I had worked with other WMS software in the past and understood the potential for improved CRM. But, ROI for PowerHouse is exponential. With implementation, we went from 10 users to more than 100. You learn PowerHouse, you can now do whatever you want with it, which means my WMS and my company grow together.

Carl Ingargiola, President, UDS
Strategies for Rapid Response to New Customer Demand

For UDS operations to expand exponentially, their WMS needed to support the rapid onboarding of new customers. PowerHouse successfully connects various new revenue streams with a series of warehouse functions and services. UDS now had the ability to configure, reconfigure, and scale its operations (equipment, people, space) in response to evolving customer demands—without expensive modifications to the WMS application.

PowerHouse also supports multiple business models simultaneously—another key strategy employed by UDS to meet increased customer demand.

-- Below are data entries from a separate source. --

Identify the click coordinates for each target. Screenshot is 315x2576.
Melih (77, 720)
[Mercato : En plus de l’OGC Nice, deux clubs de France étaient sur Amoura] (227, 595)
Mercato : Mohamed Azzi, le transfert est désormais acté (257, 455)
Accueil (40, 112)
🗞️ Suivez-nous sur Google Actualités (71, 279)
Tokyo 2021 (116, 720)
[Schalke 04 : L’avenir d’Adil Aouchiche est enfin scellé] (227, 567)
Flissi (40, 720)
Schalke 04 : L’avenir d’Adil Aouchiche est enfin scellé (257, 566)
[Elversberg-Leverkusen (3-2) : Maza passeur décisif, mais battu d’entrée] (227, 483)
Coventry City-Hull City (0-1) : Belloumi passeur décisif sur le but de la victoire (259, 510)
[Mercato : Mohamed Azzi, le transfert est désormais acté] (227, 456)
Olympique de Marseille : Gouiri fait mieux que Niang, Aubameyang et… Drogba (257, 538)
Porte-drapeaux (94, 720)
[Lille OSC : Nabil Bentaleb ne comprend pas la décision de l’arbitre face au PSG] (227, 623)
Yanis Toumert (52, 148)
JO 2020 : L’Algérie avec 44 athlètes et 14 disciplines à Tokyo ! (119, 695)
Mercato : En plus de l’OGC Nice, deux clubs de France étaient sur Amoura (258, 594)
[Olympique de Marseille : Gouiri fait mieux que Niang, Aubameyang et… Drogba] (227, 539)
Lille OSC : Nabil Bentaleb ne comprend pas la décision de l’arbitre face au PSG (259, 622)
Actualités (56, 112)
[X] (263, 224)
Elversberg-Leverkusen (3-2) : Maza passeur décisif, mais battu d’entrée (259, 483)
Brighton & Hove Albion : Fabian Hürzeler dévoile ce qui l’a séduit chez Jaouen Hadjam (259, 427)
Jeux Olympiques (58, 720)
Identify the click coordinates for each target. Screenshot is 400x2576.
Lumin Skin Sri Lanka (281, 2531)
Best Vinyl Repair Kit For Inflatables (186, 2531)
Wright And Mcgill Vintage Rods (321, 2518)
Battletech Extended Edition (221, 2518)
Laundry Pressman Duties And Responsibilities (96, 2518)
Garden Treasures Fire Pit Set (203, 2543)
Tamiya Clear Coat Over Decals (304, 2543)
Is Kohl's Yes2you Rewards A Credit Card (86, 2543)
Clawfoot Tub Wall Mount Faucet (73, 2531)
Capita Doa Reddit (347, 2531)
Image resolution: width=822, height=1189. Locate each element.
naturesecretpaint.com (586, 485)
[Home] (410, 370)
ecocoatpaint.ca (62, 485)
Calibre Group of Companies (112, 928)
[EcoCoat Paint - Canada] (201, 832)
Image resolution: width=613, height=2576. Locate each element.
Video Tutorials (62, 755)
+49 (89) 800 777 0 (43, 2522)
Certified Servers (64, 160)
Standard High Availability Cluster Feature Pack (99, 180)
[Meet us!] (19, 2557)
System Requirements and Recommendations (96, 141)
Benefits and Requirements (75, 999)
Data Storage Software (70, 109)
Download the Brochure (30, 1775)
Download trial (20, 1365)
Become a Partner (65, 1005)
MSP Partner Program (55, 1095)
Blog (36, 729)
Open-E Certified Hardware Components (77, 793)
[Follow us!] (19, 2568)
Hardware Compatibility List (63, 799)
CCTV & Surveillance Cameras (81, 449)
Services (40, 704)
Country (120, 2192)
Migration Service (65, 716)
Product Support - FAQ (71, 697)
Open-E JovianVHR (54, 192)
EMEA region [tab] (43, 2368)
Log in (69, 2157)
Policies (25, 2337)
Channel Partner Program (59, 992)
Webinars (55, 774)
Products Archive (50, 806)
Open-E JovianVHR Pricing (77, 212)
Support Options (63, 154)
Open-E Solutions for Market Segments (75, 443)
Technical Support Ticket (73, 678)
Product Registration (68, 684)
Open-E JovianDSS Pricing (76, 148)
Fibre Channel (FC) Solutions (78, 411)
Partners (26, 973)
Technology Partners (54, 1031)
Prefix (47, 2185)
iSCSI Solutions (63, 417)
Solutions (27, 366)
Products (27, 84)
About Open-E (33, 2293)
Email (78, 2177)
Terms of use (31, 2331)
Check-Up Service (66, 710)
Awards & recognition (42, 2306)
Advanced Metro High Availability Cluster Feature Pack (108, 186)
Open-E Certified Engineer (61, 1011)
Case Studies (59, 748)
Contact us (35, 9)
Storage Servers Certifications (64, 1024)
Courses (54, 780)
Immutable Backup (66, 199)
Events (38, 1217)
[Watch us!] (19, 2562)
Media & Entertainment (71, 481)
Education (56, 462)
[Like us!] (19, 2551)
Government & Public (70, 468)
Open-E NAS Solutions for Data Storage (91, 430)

In response to the shift in recent years to Direct-To-Consumer (DTC) shipping, UDS has engineered fulfillment processes and procedures to position its partners to meet their online consumer’s immediate expectations. 

Communication is the key to converting process changes into business opportunities. PowerHouse is a systems integrator for complementary supply chain management software and for all leading e-commerce, marketplace, and carrier software, including shopping carts and customer portals. Therefore, we worked effectively with UDS to handle volume fluctuations flawlessly and at a moment’s notice. Increased flexibility also translated into reduced overhead and the ability to specify a fixed cost per unit.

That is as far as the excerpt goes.